PEDIDO ESCRITO 1:
Responda com base no trecho fornecido:
(a) Em que ano saiu o livro Caminhos da moral moderna?
(b) Quem adotou o idealismo jurídico na construção do primeiro Código de Direito Civil de Portugal?
(c) Que obra de Richard M. Morse é citada?

TRECHO FORNECIDO:

----------------

Quando Max Weber publicou sua obra mais
conhecida, A ética protestante e o espírito do capitalismo, ele pôs em
evidência uma questão interessante, a relação entre a produção econômica e a
crença religiosa. Desde então o assunto mereceu aprofundamento, debates e
ampliações. Não se pode deixar de registrar a contribuição de Viana Moog com Bandeirantes e Pioneiros e Richard M.
Morse com O espelho de Próspero.
Entramos nesse debate, em 1995, com o livro Caminhos
da moral moderna a experiência
luso-brasileira (Belo Horizonte: Itatiaia, 1995 - coleção reconquista do
Brasil), onde procuramos mostrar que não só a crença religiosa, mas a
organização política e jurídica da sociedade são decisivas para seu
desenvolvimento e enriquecimento. Comentamos que a proposta pombalina de
modernização do Estado português, preservando a monarquia absoluta, o padroado
e a adoção, por Melo Freire, do idealismo jurídico na construção do primeiro
Código de Direito Civil de Portugal (e também do Brasil por extensão),
igualmente explicam as dificuldades que tivemos de entrar no clima da
modernidade. Muita coisa ocorreu desde o século XVIII, mas os problemas que daí
vieram interferiu por muitas décadas no destino do país, se é que ainda não
interfere.

----------------

REGISTROS FORNECIDOS:
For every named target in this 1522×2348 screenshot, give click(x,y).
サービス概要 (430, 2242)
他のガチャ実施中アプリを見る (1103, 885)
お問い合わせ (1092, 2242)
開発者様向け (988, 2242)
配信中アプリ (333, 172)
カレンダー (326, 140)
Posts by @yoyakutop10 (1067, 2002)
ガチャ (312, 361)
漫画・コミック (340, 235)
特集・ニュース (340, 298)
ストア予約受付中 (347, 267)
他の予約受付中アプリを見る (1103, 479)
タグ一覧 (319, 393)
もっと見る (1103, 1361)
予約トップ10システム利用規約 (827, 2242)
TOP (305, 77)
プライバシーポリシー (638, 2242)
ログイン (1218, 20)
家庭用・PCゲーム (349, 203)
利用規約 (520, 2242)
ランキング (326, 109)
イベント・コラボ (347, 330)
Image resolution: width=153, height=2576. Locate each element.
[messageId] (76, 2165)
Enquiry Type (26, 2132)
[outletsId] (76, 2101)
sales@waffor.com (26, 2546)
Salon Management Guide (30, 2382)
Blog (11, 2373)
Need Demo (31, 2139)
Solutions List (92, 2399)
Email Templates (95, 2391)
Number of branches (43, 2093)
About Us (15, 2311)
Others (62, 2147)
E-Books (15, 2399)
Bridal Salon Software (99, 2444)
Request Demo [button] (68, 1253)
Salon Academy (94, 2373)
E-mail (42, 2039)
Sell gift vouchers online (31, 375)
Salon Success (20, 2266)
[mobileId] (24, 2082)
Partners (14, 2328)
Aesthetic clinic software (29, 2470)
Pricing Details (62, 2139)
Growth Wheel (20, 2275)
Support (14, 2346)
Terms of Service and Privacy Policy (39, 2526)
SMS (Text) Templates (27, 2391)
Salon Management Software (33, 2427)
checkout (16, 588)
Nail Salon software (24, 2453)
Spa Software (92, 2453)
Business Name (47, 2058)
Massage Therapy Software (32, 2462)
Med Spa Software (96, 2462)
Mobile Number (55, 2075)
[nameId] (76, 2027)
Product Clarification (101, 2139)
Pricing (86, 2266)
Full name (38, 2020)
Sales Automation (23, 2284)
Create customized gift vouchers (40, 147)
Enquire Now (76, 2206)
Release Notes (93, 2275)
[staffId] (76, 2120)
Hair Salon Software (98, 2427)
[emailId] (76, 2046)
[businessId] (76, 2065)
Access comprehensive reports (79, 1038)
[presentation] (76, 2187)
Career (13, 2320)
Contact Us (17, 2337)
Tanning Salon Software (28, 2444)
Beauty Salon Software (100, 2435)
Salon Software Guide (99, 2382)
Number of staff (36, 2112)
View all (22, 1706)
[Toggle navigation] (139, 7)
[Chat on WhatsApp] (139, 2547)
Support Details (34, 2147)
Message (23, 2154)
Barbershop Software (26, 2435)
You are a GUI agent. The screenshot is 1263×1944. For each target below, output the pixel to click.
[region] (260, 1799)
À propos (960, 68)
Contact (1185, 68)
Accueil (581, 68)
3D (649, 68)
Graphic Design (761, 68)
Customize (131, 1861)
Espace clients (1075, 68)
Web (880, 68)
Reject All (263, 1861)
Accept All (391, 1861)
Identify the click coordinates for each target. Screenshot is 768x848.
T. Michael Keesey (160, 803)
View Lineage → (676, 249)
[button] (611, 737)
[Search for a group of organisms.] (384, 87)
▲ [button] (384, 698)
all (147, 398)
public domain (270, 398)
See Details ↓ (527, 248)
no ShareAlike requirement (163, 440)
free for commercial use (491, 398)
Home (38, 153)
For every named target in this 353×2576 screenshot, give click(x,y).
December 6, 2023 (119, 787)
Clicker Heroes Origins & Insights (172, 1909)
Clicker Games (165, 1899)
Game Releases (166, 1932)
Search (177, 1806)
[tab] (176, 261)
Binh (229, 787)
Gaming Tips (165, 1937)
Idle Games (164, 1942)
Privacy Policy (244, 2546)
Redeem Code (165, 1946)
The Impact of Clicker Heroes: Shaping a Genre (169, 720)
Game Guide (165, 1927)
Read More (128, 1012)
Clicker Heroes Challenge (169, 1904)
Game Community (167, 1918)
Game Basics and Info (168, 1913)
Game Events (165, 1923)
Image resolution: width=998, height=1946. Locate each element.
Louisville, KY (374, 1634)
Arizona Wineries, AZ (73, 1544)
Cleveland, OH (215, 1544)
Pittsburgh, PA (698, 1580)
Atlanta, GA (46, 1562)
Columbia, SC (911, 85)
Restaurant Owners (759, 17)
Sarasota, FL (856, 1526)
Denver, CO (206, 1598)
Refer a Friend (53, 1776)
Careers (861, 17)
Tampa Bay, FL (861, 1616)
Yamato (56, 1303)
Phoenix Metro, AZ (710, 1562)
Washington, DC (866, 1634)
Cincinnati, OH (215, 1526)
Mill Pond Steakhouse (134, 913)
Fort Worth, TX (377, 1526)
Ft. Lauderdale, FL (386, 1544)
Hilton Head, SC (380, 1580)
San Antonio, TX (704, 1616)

----------------

PEDIDO ESCRITO 2:
Apresente como CSV de duas colunas, pedido e resposta, os registros da linha com "Release Notes (93, 2275)" até a linha com "Reject All (263, 1861)", ambas incluídas. Cada registro deve ocupar uma linha, com o texto e a resposta em campos entre aspas e as quebras de linha trocadas por espaços.

RESPOSTA ESCRITA 1:
(a) Em 1995.
(b) Melo Freire.
(c) O espelho de Próspero.

RESPOSTA ESCRITA 2:
pedido,resposta
"Release Notes","(93, 2275)"
"[staffId]","(76, 2120)"
"Hair Salon Software","(98, 2427)"
"[emailId]","(76, 2046)"
"[businessId]","(76, 2065)"
"Access comprehensive reports","(79, 1038)"
"[presentation]","(76, 2187)"
"Career","(13, 2320)"
"Contact Us","(17, 2337)"
"Tanning Salon Software","(28, 2444)"
"Beauty Salon Software","(100, 2435)"
"Salon Software Guide","(99, 2382)"
"Number of staff","(36, 2112)"
"View all","(22, 1706)"
"[Toggle navigation]","(139, 7)"
"[Chat on WhatsApp]","(139, 2547)"
"Support Details","(34, 2147)"
"Message","(23, 2154)"
"Barbershop Software","(26, 2435)"
"You are a GUI agent. The screenshot is 1263×1944. For each target below, output the pixel to click. [region]","(260, 1799)"
"À propos","(960, 68)"
"Contact","(1185, 68)"
"Accueil","(581, 68)"
"3D","(649, 68)"
"Graphic Design","(761, 68)"
"Customize","(131, 1861)"
"Espace clients","(1075, 68)"
"Web","(880, 68)"
"Reject All","(263, 1861)"